The Philippine COVID-19 vaccination program is finally underway. For weeks, we could only read about some countries like the United States innoculating hundreds of millions of their people. The Philippines has now joined their ranks as it began its own mass-vaccination program last Monday, March 1, after receiving the first shipment of 600,000 doses of China’s CoronaVac vaccine.
China is sending another 400,000 doses for a total donation of one million CoronaVac doses, President Dtterte said. The President himself is waiting for another China vaccine made by Sinopharm which, he said, his doctor has advised him to take as it has been assessed to be better for older people.
Last Thursday night, a shipment of 525,600 doses of the United Kingdom’s AstraZeneca vaccine arrived and were administered the next day. The AstraZeneca vaccines are from the COVAX Facility for Global Access (COVAX), which had been organized by the World Health Organization (WHO) along with the Global Alliance for Vaccines and Immunization (GAVI) and the Coalition for Epidemic Preparedness Innovations (CEPI) to ensure that the world’s poorer nations get their share of vaccines.

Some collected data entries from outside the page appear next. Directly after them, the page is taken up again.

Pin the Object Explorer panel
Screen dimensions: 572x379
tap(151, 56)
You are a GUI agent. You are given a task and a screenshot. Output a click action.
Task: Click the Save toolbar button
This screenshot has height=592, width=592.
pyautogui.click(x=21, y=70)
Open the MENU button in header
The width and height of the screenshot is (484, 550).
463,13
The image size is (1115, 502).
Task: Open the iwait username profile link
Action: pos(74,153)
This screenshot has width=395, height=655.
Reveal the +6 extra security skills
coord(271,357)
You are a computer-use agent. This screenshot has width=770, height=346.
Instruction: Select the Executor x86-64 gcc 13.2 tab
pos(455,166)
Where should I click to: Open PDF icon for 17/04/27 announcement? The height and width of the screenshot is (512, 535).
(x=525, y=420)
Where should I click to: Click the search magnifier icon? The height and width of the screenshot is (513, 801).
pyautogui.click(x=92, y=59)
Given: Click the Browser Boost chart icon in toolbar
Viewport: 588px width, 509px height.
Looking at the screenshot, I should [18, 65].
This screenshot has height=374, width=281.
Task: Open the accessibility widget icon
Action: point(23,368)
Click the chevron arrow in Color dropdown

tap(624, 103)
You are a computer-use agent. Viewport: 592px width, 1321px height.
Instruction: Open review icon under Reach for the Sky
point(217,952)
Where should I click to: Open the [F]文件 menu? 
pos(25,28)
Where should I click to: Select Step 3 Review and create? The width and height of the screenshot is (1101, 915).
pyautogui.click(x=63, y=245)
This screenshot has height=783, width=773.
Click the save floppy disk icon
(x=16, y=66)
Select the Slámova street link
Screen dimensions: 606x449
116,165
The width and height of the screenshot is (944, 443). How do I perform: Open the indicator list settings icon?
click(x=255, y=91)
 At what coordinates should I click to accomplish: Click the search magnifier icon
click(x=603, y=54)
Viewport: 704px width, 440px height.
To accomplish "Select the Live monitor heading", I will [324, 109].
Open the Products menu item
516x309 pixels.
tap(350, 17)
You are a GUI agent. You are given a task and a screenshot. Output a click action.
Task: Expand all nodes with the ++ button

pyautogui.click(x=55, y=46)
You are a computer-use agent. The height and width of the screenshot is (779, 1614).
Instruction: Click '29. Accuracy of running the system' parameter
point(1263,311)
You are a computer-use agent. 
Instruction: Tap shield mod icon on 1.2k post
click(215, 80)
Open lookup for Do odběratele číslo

Also expected to arrive at any time are 2.6 million doses of AstraZeneca ordered by local government units and private companies, who plan to conduct their own mass vaccinations for their own workers.
The US vaccine Pfizer is due to arrive next month, also under COVAX. Another US vaccine — Johnson and Johnson — has allocated six million doses to the Philippines.
Vaccine czar Carlito Galvez Jr. said the government plans to acquire a total of 148 million doses to innoculate some 70 million of the country’s 110-million population, which would mean “herd immunity” for COVID-19 for the entire country.
Last Thursday, WHO country representative Rabindra Abeyasinghe reminded the Philippine government of the priorities set by WHO with the various recipient countries — that the first jabs of WHO-donated vaccines should go to healthcare workers.
Malacanang admitted that some officials had indeed been innoculated with the first vaccines from WHO, but, it explained, this was done so as to help build public confidence in vaccines. In some countries, their presidents and prime ministers had themselves photographed taking their shots. Thus several well-known Philippine officials had themselves photographed taking their shots as part of this effort to win public acceptance and support for the vaccination program.
In welcoming the first COVAX shipment at the airport, President Duterte said: “I would like to appeal to all our kababayans. Please get vaccinated against COVID-19 and be the government’s partner in preventing the further spread of the disease. These vaccines are safe and they are the key to the reopening of our society.”